3. Wash three times for 5 minutes each with 15 ml of TBS/T.

II. Primary Antibody Incubation

1. Proceed to one of the following specific set of steps depending on the primary antibody used.

For Unconjugated Primary Antibodies

1. Incubate membrane and primary antibody (at the appropriate dilution as recommended in the product datasheet) in 10 ml primary antibody dilution buffer with gentle agitation overnight at 4°C.
2. Wash three times for 5 minutes each with 15 ml of TBS/T.
3. Incubate membrane with the species appropriate HRP-conjugated secondary antibody (#7074 or #7076) (1:2000) and Anti-biotin, HRP-linked Antibody (#7075) (1:1000) to detect biotinylated protein markers in 10 ml of blocking buffer with gentle agitation for one hour at room temperature.
4. Wash three times for 5 minutes each with 15 ml of TBS/T.
5. Proceed to detection step in section D.

For HRP Conjugated Primary Antibodies

1. Incubate membrane and primary antibody (at the appropriate dilution as recommended in the product datasheet) in 10 ml primary antibody dilution buffer with gentle agitation overnight at 4°C.
2. Wash three times for 5 minutes each with 15 ml of TBS/T.
3. Incubate with Anti-biotin, HRP-linked Antibody (#7075) (1:1000) to detect biotinylated protein markers in 10 ml of blocking buffer with gentle agitation for one hour at room temperature.
4. Wash three times for 5 minutes each with 15 ml of TBS/T.
5. Proceed to detection step in section D.
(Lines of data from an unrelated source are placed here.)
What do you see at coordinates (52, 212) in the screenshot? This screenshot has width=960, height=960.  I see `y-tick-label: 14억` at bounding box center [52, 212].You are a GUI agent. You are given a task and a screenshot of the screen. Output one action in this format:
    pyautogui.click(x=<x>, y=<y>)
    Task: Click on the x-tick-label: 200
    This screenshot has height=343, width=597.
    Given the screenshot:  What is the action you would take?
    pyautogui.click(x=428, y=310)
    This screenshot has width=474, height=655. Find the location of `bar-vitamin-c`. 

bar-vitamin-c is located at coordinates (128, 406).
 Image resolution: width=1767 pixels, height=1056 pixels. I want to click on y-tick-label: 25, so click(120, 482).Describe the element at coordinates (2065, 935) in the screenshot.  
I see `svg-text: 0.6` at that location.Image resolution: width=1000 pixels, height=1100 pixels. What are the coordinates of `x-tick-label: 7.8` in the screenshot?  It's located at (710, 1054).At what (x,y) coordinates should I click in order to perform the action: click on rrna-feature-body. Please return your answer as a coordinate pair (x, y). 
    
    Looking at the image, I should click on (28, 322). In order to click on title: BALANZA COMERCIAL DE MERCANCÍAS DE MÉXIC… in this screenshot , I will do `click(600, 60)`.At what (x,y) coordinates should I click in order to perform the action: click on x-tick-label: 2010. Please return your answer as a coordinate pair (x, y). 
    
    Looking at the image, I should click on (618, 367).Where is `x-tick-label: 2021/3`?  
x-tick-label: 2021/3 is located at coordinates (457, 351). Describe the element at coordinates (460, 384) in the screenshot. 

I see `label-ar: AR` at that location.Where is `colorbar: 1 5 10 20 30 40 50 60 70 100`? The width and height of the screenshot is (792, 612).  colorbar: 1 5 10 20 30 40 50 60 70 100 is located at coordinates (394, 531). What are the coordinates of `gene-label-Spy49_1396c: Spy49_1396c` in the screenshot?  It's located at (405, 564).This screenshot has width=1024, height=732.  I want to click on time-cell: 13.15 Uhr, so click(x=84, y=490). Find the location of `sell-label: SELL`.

For Biotinylated Primary Antibodies

1. Incubate membrane and primary antibody (at the appropriate dilution as recommended in the product datasheet) in 10 ml primary antibody dilution buffer with gentle agitation overnight at 4°C.
2. Wash three times for 5 minutes each with 15 ml of TBS/T.
3. Incubate membrane with Streptavidin-HRP (at the appropriate dilution) in 10 ml of blocking buffer with gentle agitation for one hour at room temperature.
4. Wash three times for 5 minutes each with 15 ml of TBS/T.
5. Proceed to detection step in section D.

Do not add Anti-biotin, HRP-linked Antibody for detection of biotinylated protein markers. There is no need. The Streptavidin-HRP secondary antibody will also visualize the biotinylated markers.

D. Detection of Proteins

1. Incubate membrane with 10 ml LumiGLO^® (0.5 ml 20X LumiGLO^®, 0.5 ml 20X Peroxide, and 9.0 ml Milli-Q water) with gentle agitation for 1 minute at room temperature. NOTE: LumiGLO^® substrate can be further diluted if signal response is too fast.
2. Drain membrane of excess developing solution (do not let dry), wrap in plastic wrap and expose to x-ray film. An initial 10-second exposure should indicate the proper exposure time. NOTE: Due to the kinetics of the detection reaction, signal is most intense immediately following LumiGLO^® incubation and declines over the following 2 hours.